*Task objective*
Starting with the line that contains "Task: Click the phone handset icon", repeat each line exactly through the final line of the listing. No picture should appear in the copy.

*Given entries*

-=-=-=-=-

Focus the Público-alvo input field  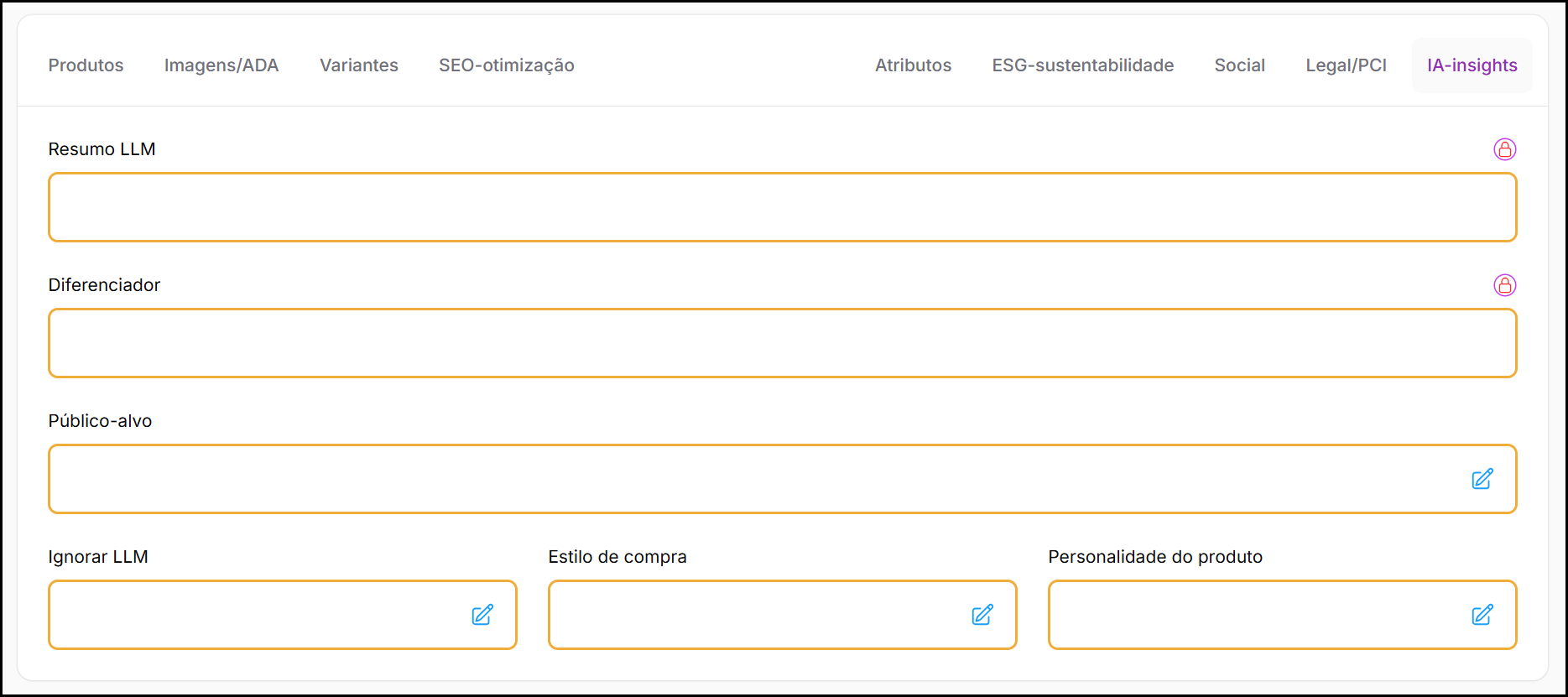coord(755,479)

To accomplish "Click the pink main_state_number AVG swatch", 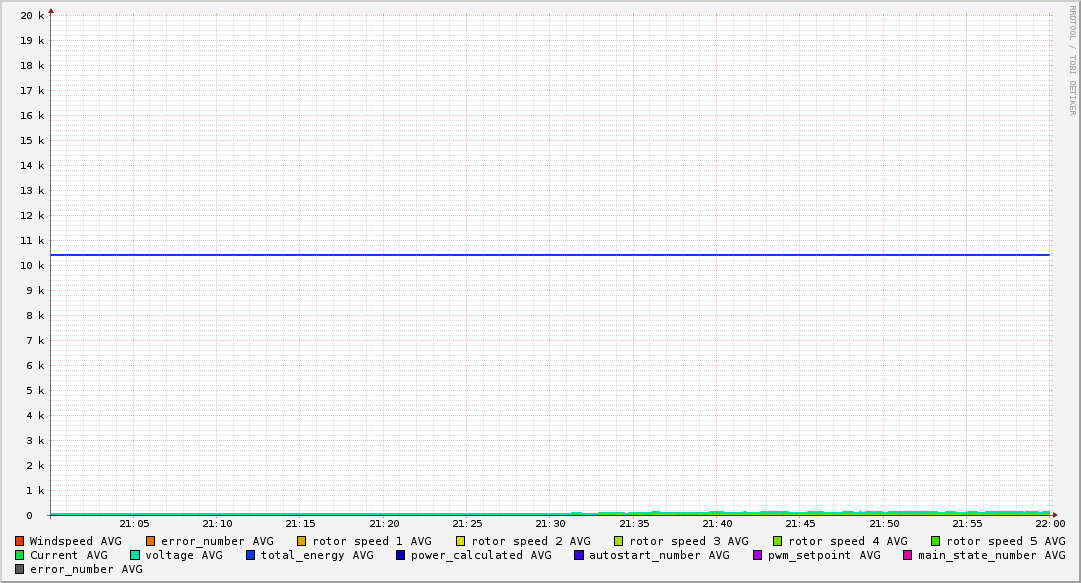I will coord(908,555).
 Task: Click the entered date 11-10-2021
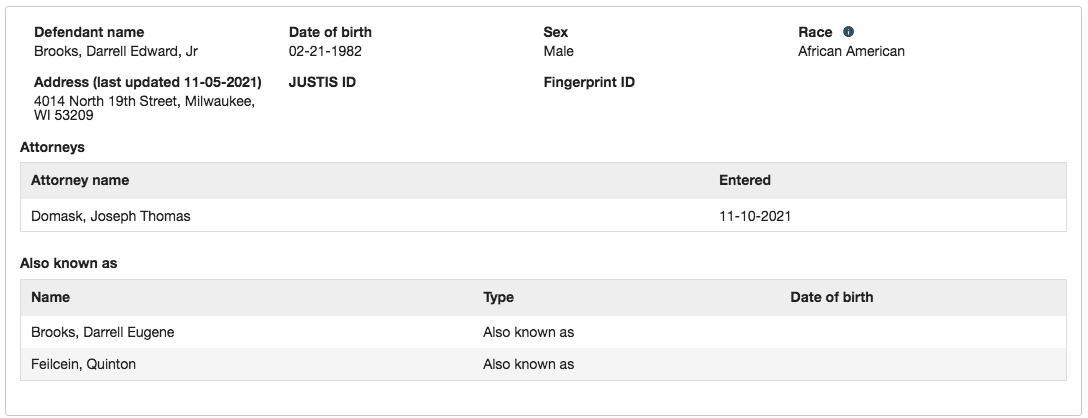pyautogui.click(x=755, y=216)
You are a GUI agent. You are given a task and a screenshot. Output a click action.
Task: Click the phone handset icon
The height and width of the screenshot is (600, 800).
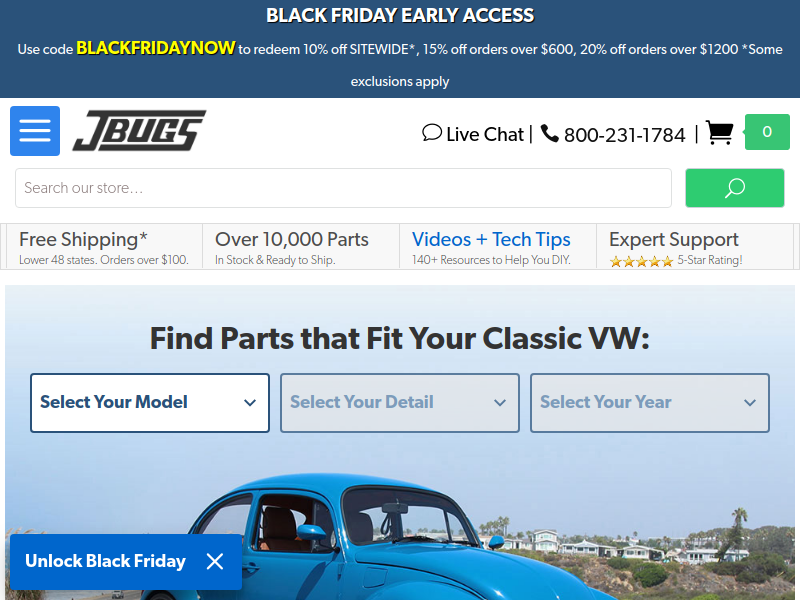click(x=549, y=134)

-=-=-=-=-

*Written answer*
Task: Click the phone handset icon
The height and width of the screenshot is (600, 800).
click(x=549, y=134)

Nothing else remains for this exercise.